Some girls stood on the tips of their toes to see who had said that.
A silence descended and all the eyes turned on him.
‘Let’s come back to Madeira,’ he said.
He showed them the equator and the tropics of Cancer and Capricorn. He showed them latitude and longitude. He got quite carried away before he noticed the bewildered looks on some faces. He really would have to get to know more of their names.
‘Will you be going home, sir?’
Before he had time to answer a girl said, ‘My brother is coming out to me.’
The others turned their heads to her and it was hard to judge whether their communal look was one of envy or scepticism. Charles began to roll the map. There was a murmur of disappointment, which could have come from a desire to still place themselves on the map. Or from annoyance that the respite from routine was broken.
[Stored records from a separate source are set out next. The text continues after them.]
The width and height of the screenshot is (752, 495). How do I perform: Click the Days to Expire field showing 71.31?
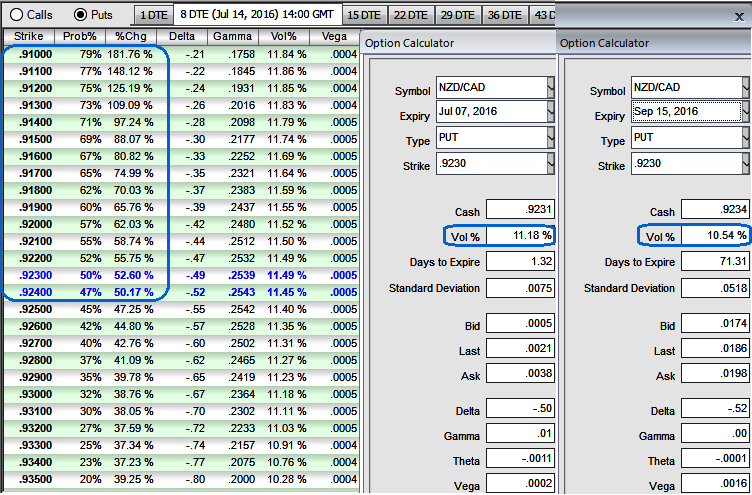[714, 262]
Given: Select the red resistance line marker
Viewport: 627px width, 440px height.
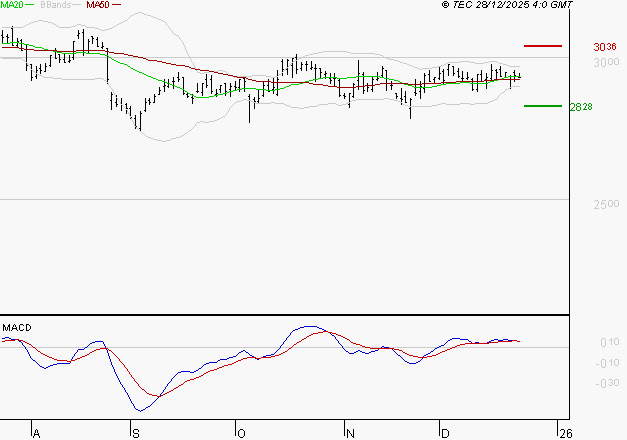Looking at the screenshot, I should click(x=543, y=46).
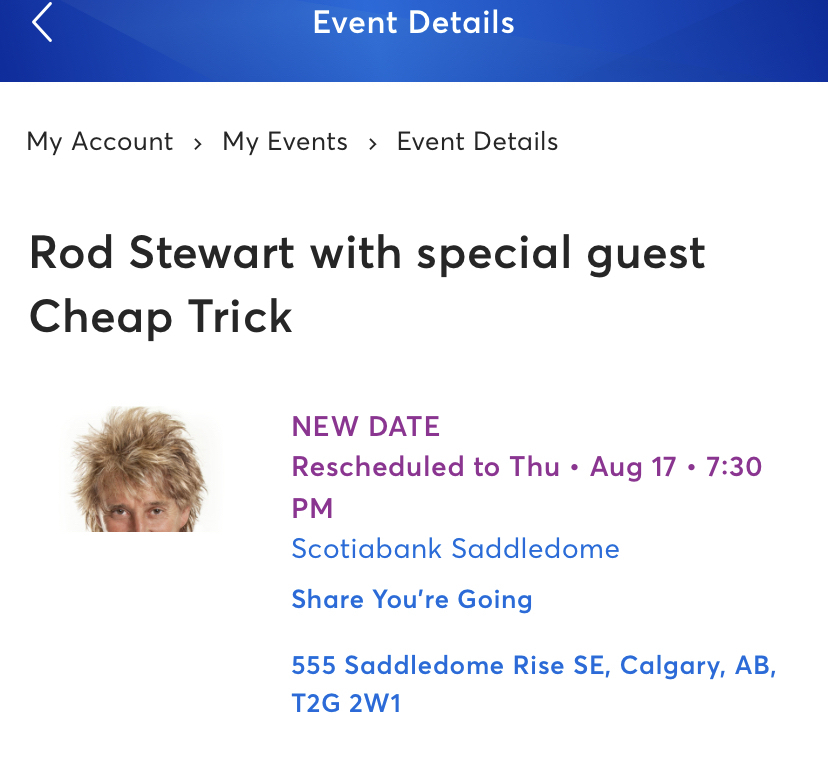Open the My Account breadcrumb

tap(100, 142)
‘I’ll bring it again,’ he said.
That night after bedtime when the noises had subsided, Charles walked on deck. He looked out to sea to where he fancied he could see flickering lights and candles on the island. It might have been nice to stop, to get one’s feet on the ground, even briefly. To let the boat nestle in the dock, where the workers, unhampered by the temper of the weather, could tidy up its loose ends, patch up its injuries and get ready for the next lot of seafaring. But that might be too hard on these girls, too hard for some of them to come back on board. He watched the lights until they were tiny stars thrown on the edge of the ocean. It took some time for this fading to happen. Then the dark around him thickened and the only lights to be seen were the ones still lit on the deck. He thought he heard a noise and wondered if perhaps it was a girl out looking too, without permission. Still, if it was, she was quiet. He turned his back on the sea and headed into his room where he thought he would have a drink. He passed Honora but didn’t see her. She had slipped out from the darkness below, unable to turn into sleep. She rolled herself into a small bundle under the ropes and looked up through them. She wanted to believe this was the same sky that was over the home she had just glimpsed on the map, the one she had been taken from and would never see again. That became clear the more days passed. Who could ever come back from so far? If she could believe it was the same sky surely that would help. It would be good to get a map too.
CHAPTER 9
On the following morning Charles called the girls together to begin the first washing day. He knew it would throw up its own difficulties, but then every new ritual had to find its feet. This was the opportunity to have one of the main lessons of order taught. Here are the rules …
‘Here we go again.’
That would be Julia. He could see that some of the other girls also found the rules harsh. A sulky look came over some, but they put it away from their faces when Charles looked them in the eye. Maybe he had a point about slopping water and people falling.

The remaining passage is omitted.